It seems we're not as advanced a society as we thought. Last week we passed a remarkable popular cultural landmark - the famous day to which the characters in the film Back to the Future travelled. But in terms of health and well-being, we're in danger of going Back to the Past. A troubling and murky past at that.
Cases of Dickensian-like diseases which were rife in the Victorian era are now soaring, such as scurvy, scarlet fever, cholera and whooping cough and there has been a huge rise in malnutrition and dehydration among people in England.
Malnutrition is often seen as a condition which only affects people overseas, but latest figures published by the HSCIC (Health and Social Care Information Centre) recently have shown it to be a growing problem closer to home, with malnutrition rising by a third since 2010. Estimates suggest at least one million older people are malnourished or at risk of malnourishment in our communities. This is extremely disturbing, given that the condition is largely avoidable.
Malnutrition in older people is characterised by unintentional weight loss.

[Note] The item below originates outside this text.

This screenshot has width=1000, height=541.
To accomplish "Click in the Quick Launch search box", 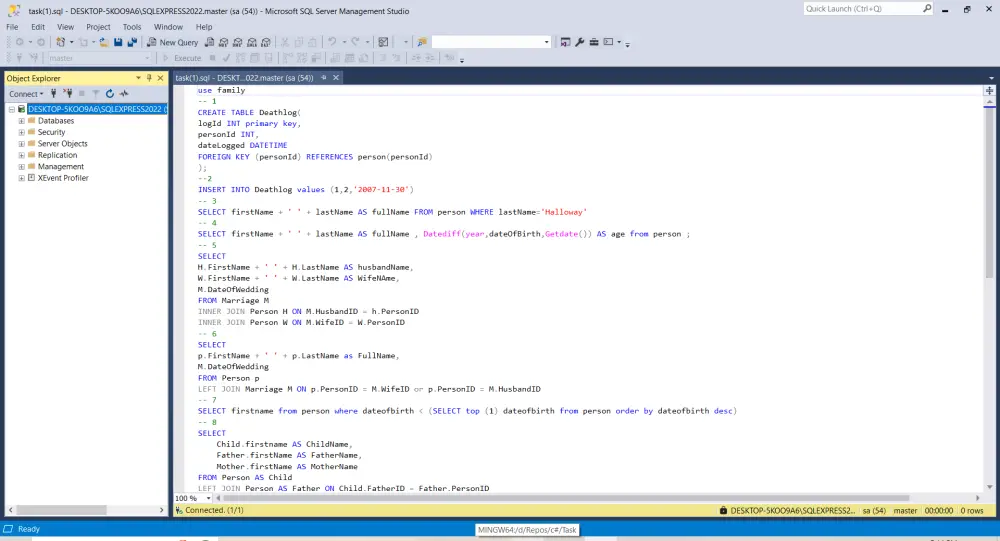I will (860, 9).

Indicators can include jewellery slipping off, belts needing tightening and dentures becoming loose. Some less obvious signs may be tiredness, lethargy, dizziness, difficulty keeping warm, changes in mood and concentration as well as picking up frequent infections.
Being malnourished is a serious health issue for older people and will impede recovery from other conditions. It can also lead to increased use of health and care services, including more GP visits and a longer length of stay in hospital. Preventable malnutrition is estimated to cost the NHS billions of pounds. Despite this, continued cuts to the social care budget mean that older people are left to cope on their own without enough help around nutrition and hydration.
There are many reasons why an older person may become at risk of malnutrition. Someone with mobility problems may not be able to shop, stand unaided, cook for themselves or wash up afterwards. For someone in poor health, skipping a meal may appear a more attractive option than struggling to cook and clean.
Feeling sad and alone, perhaps after bereavement, may make people even more vulnerable. Poor oral health or badly fitting dentures can also reduce a person's appetite, whilst the sense of taste can lessen with age or be altered by medication. Many illnesses or diseases, including stroke, cancer, respiratory and gastrointestinal illnesses, can also lead to an older person requiring a bit of extra support with eating and drinking.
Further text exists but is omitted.